The Flagellators

by Philip Freneau

Philip Freneau

FULL three long years has haughty Britain try'd
By Dutchmen's hands to thresh Van Berkel's hide,
'Till this should be, she gave no hopes of peace,
For only this could make her anger cease.

What rais'd the droll conceit is hard to say,
"That poor Van Berkel's back for peace should pay,"
Long, very long, our heads were kept in doubt
Yet fail'd to find the stubborn secret out.

But lately reading of La Mancha's knight
And Sancho Pança, that ill-fated wight,
Sudden the clouds from my rack'd brains withdrew
And all the mighty secret rose to view.

Enchanted long fair Dulcinea lay
In a dark cave secluded from the day,
Chang'd to a country wench with haggard face—
Lost her imperial charms and every winning grace,
While sad Don Quixote through the wide world stray'd
And mourn'd the hard fate of the peerless maid.

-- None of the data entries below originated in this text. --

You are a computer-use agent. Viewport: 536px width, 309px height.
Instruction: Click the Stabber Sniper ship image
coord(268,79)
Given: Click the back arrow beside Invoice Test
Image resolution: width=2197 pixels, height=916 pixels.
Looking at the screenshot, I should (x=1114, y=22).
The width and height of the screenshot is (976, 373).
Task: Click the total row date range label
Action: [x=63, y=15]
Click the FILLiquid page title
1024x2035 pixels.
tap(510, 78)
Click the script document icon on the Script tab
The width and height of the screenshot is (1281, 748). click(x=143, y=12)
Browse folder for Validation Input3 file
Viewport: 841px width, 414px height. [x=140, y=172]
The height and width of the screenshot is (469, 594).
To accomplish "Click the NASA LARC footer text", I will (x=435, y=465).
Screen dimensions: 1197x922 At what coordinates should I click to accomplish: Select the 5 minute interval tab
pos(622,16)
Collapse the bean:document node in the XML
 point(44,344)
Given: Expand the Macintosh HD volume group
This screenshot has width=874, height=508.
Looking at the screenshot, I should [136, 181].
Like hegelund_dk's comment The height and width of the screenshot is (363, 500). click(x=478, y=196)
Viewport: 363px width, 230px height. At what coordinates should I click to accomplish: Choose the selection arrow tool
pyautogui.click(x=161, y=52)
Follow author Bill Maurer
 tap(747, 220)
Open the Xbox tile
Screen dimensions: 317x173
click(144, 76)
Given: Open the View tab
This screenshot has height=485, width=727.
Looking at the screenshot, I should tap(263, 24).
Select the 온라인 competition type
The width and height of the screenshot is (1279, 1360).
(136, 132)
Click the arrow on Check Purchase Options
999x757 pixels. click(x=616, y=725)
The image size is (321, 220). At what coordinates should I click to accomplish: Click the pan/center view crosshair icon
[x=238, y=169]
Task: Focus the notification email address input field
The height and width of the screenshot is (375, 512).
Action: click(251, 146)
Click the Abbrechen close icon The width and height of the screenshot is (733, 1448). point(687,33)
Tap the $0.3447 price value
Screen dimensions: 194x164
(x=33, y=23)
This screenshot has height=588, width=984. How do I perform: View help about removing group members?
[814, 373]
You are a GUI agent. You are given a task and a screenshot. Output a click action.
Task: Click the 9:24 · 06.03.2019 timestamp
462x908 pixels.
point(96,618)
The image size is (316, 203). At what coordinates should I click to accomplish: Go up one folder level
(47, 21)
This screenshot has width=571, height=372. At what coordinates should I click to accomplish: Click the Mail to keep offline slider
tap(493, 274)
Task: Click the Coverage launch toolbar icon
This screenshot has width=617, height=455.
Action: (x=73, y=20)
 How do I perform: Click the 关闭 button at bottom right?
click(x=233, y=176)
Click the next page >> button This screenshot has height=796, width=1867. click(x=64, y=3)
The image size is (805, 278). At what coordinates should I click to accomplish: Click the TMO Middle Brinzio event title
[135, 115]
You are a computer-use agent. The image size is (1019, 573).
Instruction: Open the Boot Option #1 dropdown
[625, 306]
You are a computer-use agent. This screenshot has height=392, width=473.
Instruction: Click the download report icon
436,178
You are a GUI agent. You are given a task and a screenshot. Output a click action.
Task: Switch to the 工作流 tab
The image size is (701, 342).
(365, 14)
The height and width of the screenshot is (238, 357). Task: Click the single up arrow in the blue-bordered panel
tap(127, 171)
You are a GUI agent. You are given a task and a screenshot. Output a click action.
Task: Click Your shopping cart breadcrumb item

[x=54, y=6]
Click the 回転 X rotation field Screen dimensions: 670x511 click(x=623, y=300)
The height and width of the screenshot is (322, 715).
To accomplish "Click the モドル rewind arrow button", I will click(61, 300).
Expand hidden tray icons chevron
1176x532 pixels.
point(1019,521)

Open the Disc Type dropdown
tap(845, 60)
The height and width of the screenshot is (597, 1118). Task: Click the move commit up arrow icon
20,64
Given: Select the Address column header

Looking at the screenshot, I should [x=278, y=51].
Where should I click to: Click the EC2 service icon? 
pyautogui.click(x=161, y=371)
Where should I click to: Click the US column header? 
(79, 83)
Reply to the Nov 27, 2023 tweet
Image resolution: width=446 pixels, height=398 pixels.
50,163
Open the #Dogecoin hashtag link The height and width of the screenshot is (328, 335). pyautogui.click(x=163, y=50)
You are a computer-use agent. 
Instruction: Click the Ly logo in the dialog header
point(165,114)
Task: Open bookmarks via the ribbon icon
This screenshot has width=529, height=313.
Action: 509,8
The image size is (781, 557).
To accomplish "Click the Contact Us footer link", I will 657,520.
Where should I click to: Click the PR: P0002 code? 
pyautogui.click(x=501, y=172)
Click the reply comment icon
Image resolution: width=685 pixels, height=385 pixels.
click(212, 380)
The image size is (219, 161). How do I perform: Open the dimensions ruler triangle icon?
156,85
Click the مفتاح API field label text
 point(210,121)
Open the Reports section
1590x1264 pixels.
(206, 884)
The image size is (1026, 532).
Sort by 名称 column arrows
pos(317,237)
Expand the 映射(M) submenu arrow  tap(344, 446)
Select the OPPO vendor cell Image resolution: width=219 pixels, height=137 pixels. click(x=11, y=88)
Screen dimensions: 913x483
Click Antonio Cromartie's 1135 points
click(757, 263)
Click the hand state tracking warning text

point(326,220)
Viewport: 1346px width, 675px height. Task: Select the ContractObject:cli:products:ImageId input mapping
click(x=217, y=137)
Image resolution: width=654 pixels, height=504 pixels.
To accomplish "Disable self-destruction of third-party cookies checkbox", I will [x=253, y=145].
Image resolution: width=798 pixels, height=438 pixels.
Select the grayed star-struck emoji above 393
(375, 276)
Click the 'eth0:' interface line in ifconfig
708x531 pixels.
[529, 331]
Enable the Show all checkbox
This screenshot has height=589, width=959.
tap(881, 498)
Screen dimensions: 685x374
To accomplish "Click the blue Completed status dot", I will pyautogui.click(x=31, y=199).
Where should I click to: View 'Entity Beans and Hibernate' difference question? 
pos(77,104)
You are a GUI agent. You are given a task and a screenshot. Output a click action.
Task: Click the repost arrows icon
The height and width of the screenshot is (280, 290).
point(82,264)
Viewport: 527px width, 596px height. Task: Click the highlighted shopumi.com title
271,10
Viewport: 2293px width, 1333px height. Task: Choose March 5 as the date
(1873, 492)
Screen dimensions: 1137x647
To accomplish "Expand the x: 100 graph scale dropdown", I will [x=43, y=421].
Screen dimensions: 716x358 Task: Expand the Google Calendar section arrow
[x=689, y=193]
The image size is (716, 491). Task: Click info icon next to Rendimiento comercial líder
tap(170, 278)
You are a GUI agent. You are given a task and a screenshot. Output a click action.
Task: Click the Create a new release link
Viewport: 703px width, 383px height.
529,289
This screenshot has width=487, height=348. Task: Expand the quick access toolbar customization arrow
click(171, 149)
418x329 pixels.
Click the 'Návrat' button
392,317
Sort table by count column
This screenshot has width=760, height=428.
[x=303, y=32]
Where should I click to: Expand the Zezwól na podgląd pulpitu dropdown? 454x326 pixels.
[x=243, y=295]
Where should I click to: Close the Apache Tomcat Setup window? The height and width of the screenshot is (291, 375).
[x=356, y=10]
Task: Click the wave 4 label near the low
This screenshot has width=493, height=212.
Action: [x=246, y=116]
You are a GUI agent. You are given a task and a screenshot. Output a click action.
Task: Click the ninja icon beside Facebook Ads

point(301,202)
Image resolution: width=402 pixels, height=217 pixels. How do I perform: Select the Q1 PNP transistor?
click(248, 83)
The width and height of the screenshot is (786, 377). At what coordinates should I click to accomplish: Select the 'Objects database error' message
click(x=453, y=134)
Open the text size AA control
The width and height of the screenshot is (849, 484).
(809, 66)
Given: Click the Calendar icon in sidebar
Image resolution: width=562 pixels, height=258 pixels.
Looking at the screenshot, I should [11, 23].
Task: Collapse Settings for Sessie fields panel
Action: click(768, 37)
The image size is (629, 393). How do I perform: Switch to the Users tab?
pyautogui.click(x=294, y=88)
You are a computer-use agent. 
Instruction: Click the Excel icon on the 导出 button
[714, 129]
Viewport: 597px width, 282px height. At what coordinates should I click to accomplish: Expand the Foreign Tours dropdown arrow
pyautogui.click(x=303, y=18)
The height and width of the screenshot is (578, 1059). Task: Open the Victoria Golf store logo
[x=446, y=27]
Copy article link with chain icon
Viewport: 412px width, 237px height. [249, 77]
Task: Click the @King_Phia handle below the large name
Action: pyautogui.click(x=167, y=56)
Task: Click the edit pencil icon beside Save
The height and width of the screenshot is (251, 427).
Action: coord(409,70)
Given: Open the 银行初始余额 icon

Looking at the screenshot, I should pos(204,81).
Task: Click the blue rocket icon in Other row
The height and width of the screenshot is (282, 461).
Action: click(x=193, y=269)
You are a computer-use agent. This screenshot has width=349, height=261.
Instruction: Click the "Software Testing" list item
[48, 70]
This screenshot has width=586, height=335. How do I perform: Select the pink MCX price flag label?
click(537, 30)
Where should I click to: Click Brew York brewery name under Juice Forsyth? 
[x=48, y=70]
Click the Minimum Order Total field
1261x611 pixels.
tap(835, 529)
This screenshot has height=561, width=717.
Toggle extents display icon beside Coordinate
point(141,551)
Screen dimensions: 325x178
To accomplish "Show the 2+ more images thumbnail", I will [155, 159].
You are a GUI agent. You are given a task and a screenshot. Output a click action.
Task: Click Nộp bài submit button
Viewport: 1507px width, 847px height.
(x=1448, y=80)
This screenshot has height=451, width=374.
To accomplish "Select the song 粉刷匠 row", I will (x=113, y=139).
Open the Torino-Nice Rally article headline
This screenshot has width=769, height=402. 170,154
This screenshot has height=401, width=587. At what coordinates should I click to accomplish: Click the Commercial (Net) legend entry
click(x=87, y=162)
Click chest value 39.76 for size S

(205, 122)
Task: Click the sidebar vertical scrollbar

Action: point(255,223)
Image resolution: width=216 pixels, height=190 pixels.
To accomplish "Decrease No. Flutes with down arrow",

At length from hell's dark chambers Merlin came
And told him how he might release the dame,
And get her up from her dull situation
By Sancho's hide enduring flagellation.

"He on his back (said Merlin) though he grieve
"Three thousand stinging lashes must receive,
"(Even his own hand the scourging must inflict
"Or else my lady will at last be trick'd)
"And when to these he adds just fifteen score
"Then Dulcinea comes, and not before."

"De'il take her, said the squire, and all her crew!
"What has her freedom with my back to do?—
"Ere my back basting shall her beauty save
"Faith she may go enchanted to her grave."

Britain, 'tis plain, has took the hint from hence
And peace, Van Berkel, seeks at thy expence:
Convince her now that you can hold your place,
And, arm'd with scorpions, lash her bull-dog race.